Task prompt | Reproduce the records below exactly, with nothing altered.

Material to process |

Content starts

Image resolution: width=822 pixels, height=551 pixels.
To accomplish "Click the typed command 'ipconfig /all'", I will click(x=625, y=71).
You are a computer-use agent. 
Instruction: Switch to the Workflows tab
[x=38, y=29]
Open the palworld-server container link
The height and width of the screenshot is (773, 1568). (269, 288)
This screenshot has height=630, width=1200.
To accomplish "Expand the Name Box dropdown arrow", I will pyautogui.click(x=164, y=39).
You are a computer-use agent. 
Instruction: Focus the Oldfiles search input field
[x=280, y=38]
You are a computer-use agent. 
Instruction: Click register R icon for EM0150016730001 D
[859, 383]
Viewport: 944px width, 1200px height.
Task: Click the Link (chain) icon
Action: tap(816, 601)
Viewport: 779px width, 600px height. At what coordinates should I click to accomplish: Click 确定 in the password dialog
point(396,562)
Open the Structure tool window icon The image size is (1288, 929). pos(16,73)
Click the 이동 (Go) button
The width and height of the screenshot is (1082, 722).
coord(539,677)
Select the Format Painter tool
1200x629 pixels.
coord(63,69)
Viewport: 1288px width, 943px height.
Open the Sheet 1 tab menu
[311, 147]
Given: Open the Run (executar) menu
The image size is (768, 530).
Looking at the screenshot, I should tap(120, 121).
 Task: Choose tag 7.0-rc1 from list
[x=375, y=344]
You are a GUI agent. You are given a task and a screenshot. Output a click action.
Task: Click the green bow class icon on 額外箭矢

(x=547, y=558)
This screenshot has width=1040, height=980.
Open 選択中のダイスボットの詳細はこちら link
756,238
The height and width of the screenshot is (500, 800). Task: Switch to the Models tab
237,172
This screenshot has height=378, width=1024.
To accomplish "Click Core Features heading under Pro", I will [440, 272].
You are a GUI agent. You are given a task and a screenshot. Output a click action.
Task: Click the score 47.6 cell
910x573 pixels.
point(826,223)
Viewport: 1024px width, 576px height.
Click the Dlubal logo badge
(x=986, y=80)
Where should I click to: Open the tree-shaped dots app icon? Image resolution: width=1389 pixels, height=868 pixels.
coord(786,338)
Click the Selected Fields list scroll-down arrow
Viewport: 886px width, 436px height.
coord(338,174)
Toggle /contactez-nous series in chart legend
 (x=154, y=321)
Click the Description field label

Content ends

Answer box |
Image resolution: width=822 pixels, height=551 pixels.
To accomplish "Click the typed command 'ipconfig /all'", I will click(x=625, y=71).
You are a computer-use agent. 
Instruction: Switch to the Workflows tab
[x=38, y=29]
Open the palworld-server container link
The height and width of the screenshot is (773, 1568). (269, 288)
This screenshot has height=630, width=1200.
To accomplish "Expand the Name Box dropdown arrow", I will pyautogui.click(x=164, y=39).
You are a computer-use agent. 
Instruction: Focus the Oldfiles search input field
[x=280, y=38]
You are a computer-use agent. 
Instruction: Click register R icon for EM0150016730001 D
[859, 383]
Viewport: 944px width, 1200px height.
Task: Click the Link (chain) icon
Action: tap(816, 601)
Viewport: 779px width, 600px height. At what coordinates should I click to accomplish: Click 确定 in the password dialog
point(396,562)
Open the Structure tool window icon The image size is (1288, 929). pos(16,73)
Click the 이동 (Go) button
The width and height of the screenshot is (1082, 722).
coord(539,677)
Select the Format Painter tool
1200x629 pixels.
coord(63,69)
Viewport: 1288px width, 943px height.
Open the Sheet 1 tab menu
[311, 147]
Given: Open the Run (executar) menu
The image size is (768, 530).
Looking at the screenshot, I should tap(120, 121).
 Task: Choose tag 7.0-rc1 from list
[x=375, y=344]
You are a GUI agent. You are given a task and a screenshot. Output a click action.
Task: Click the green bow class icon on 額外箭矢

(x=547, y=558)
This screenshot has width=1040, height=980.
Open 選択中のダイスボットの詳細はこちら link
756,238
The height and width of the screenshot is (500, 800). Task: Switch to the Models tab
237,172
This screenshot has height=378, width=1024.
To accomplish "Click Core Features heading under Pro", I will [440, 272].
You are a GUI agent. You are given a task and a screenshot. Output a click action.
Task: Click the score 47.6 cell
910x573 pixels.
point(826,223)
Viewport: 1024px width, 576px height.
Click the Dlubal logo badge
(x=986, y=80)
Where should I click to: Open the tree-shaped dots app icon? Image resolution: width=1389 pixels, height=868 pixels.
coord(786,338)
Click the Selected Fields list scroll-down arrow
Viewport: 886px width, 436px height.
coord(338,174)
Toggle /contactez-nous series in chart legend
 (x=154, y=321)
Click the Description field label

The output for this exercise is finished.